Speed Limits (e.g., 55 mph National Limit in 1974): Imposed federally for fuel conservation during the oil crisis, it was arbitrary and ignored engineering data showing safer speeds around 65-70 mph on highways. Repealed in 1995, but similar local limits persist for revenue signaling rather than optimal safety.
Emission Standards: EU's CO2 caps (e.g., 95g/km for cars by 2021) or US CAFE standards (54.5 mpg by 2025, later adjusted) are set aggressively to signal climate action but often miss reality—leading to "Dieselgate" cheating or EV mandates ignoring grid capacity. Optimal levels per models are lower to balance economy and environment.
AI Risk Thresholds: Recent laws like Colorado's "high-risk" AI definitions (e.g., systems affecting decisions in health/employment) use vague numerical proxies, preempting innovation for signaling consumer protection. A proposed US moratorium on state AI laws could override these, showing federal signaling over local optimization.
These foundational numbers drift far from original ideals due to political inertia.

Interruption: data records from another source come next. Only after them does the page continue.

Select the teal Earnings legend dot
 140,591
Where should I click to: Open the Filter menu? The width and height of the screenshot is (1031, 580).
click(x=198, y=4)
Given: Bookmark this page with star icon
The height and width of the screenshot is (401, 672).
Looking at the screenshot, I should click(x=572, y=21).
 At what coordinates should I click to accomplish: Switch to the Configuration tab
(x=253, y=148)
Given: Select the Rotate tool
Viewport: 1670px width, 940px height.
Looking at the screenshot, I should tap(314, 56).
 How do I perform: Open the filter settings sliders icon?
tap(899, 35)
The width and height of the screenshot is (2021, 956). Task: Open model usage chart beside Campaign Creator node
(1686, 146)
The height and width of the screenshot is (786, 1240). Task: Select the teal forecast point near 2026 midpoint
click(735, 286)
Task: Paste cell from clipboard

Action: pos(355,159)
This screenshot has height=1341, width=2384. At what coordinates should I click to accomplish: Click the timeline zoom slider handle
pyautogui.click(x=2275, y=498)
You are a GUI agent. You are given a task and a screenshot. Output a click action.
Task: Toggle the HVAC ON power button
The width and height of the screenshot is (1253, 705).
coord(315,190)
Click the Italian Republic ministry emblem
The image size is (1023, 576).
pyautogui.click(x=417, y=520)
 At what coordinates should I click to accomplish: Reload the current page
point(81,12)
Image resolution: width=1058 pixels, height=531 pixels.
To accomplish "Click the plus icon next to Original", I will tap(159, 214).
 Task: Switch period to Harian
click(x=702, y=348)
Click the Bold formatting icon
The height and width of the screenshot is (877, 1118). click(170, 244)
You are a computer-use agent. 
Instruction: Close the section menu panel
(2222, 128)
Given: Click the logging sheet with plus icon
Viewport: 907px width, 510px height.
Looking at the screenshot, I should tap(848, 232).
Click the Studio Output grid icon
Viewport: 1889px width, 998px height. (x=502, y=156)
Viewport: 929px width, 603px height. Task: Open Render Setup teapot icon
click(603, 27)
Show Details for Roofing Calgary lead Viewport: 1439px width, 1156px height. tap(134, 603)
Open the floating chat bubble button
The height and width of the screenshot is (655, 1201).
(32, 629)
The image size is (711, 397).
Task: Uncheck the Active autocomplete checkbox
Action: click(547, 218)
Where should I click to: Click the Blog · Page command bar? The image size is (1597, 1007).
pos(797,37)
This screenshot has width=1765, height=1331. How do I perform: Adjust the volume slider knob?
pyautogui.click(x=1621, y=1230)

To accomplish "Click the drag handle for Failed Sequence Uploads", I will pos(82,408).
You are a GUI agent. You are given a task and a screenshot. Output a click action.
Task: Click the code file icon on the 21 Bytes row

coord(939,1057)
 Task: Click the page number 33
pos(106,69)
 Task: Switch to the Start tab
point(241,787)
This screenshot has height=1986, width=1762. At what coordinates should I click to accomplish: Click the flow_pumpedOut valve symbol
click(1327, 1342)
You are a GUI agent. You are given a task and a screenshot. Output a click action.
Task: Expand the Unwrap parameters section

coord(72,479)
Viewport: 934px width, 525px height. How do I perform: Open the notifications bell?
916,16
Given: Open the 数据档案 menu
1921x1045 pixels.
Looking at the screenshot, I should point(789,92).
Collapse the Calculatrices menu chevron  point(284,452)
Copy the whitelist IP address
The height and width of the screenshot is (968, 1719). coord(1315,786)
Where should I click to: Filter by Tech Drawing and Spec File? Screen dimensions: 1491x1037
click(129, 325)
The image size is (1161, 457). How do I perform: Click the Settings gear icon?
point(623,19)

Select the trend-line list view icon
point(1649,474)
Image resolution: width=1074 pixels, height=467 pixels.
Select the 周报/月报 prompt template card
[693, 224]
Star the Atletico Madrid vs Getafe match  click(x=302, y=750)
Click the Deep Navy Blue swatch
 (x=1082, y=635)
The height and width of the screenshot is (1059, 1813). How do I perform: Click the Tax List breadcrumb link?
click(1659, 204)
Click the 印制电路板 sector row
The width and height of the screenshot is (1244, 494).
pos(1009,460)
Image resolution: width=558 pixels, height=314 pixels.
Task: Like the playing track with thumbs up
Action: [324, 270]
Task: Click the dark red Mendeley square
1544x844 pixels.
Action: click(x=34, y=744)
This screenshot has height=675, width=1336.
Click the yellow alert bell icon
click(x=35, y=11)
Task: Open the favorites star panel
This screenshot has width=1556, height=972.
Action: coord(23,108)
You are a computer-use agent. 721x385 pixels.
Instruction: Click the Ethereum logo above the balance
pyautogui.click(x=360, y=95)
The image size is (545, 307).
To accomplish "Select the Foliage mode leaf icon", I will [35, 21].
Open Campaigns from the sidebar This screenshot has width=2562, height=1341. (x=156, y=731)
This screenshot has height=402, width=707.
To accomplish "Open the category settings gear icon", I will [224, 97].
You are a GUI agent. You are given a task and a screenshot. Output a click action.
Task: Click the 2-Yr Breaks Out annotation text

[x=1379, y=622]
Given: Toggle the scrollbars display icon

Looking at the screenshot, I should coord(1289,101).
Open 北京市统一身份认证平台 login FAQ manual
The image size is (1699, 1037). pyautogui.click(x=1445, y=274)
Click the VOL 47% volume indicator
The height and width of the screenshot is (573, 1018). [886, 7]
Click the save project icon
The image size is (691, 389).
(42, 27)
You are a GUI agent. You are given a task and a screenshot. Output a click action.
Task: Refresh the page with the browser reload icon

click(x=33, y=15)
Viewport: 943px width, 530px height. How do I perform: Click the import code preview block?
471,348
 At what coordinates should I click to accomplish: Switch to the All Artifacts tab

Category | Example Number | Why Suboptimal/Arbitrary | Political Signaling | Real-World Impact |
---|---|---|---|---|
Age Limits | 21 (US Drinking) | Ignores science on maturity; inconsistent with other rights | Tough on youth issues | Underground drinking, enforcement waste |
Sentencing | 5g Crack (5-Year Min.) | Racially biased ratio; no deterrence evidence | War on drugs | Mass incarceration |
Economic | 3% GDP Deficit Cap (EU) | Encourages fudging stats | Fiscal responsibility | Crises like Greece's |
Regulatory | 0.08 BAC | Varies by person; no sharp safety threshold | Road safety | Unfair convictions |
Representation | 435 House Seats | Detached from population growth | Streamlined government | Vote dilution |
In summary, these numbers often emerge from compromises or populism rather than data-driven optimization, leading to policies that generate controversy (and news) but fail in practice. Tools like Benford's Law help detect manipulations in reported figures, highlighting how governments prioritize optics over accuracy. Reforms could involve sunset clauses or evidence-based reviews to align them closer to reality.
It seemed to give relatively libertarian answers. But there is an exception for implying 25 as a driving age.